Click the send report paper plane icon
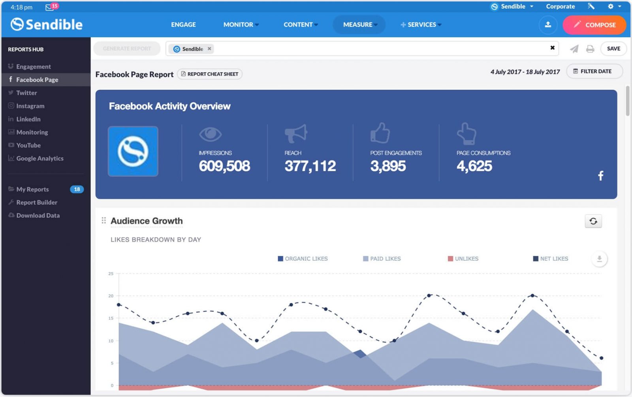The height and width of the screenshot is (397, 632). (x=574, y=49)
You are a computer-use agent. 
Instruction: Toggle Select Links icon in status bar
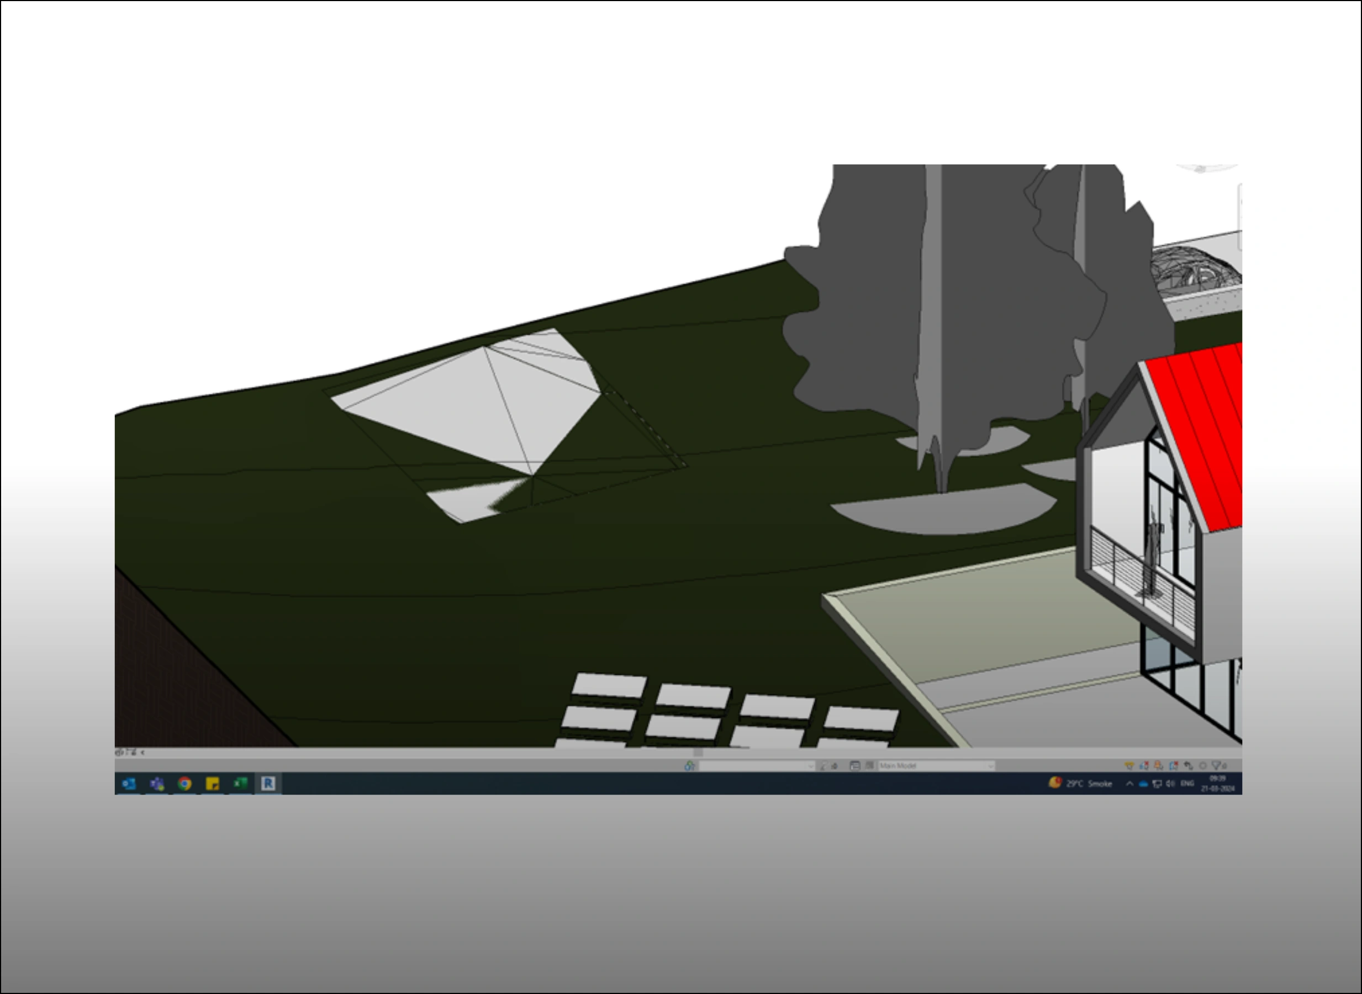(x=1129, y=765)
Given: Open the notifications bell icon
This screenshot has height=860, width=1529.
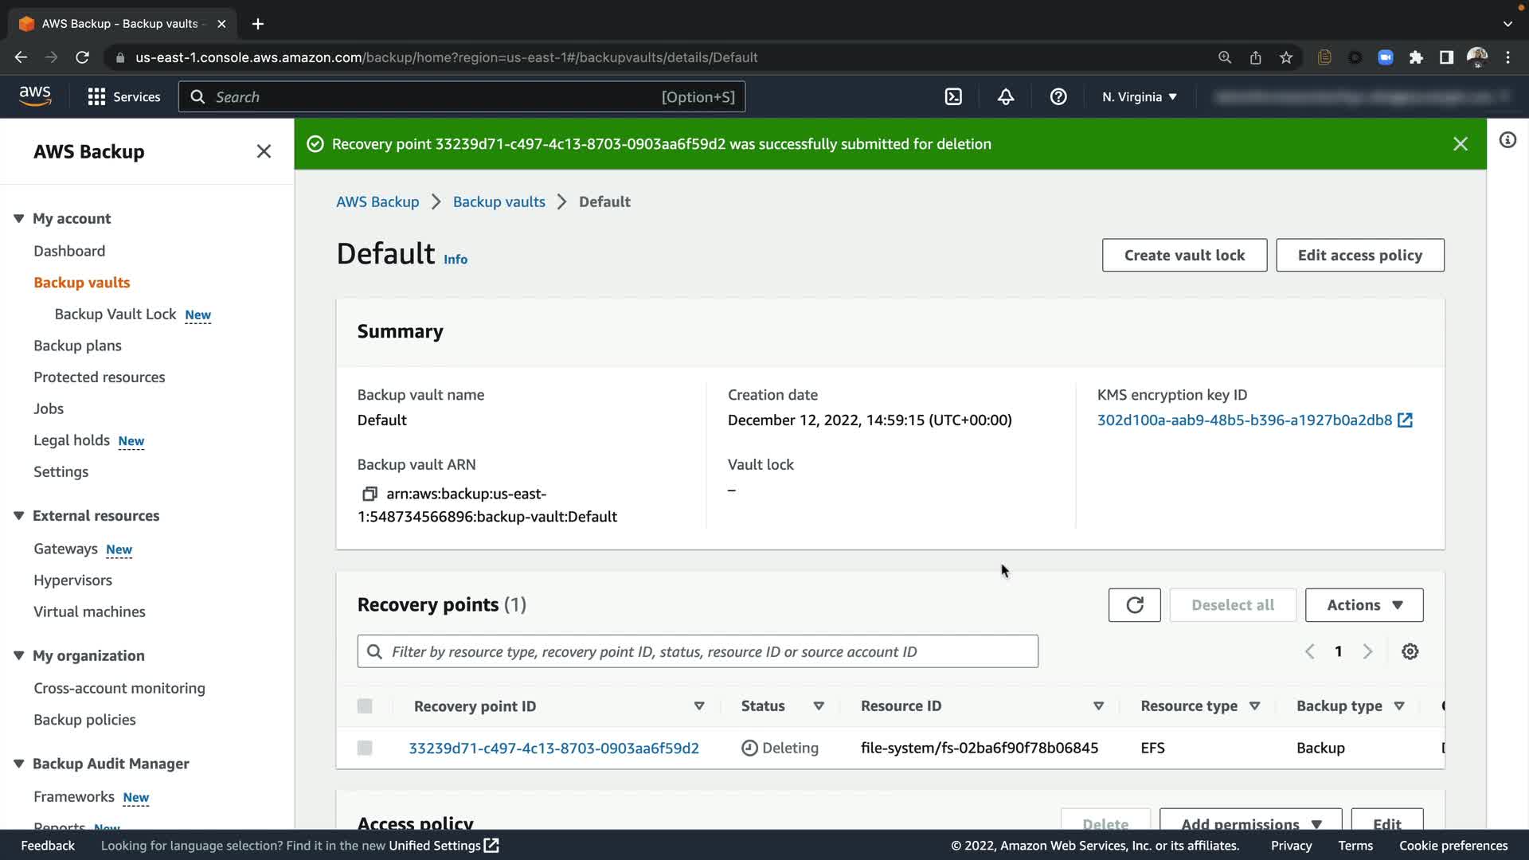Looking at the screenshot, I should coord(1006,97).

...

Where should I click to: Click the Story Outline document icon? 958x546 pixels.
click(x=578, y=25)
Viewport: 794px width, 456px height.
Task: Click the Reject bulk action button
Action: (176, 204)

• [To do] Produce an exact reproduction of the listing above, limited to the lines starting at the line with "Click the send report paper plane icon" and ending at the line with "Given: Open the notifications bell icon", both kept, with every picture left out.

• [Written answer]
Click the send report paper plane icon
The height and width of the screenshot is (397, 632). (x=574, y=49)
You are a computer-use agent. 
Instruction: Toggle Select Links icon in status bar
(x=1129, y=765)
Given: Open the notifications bell icon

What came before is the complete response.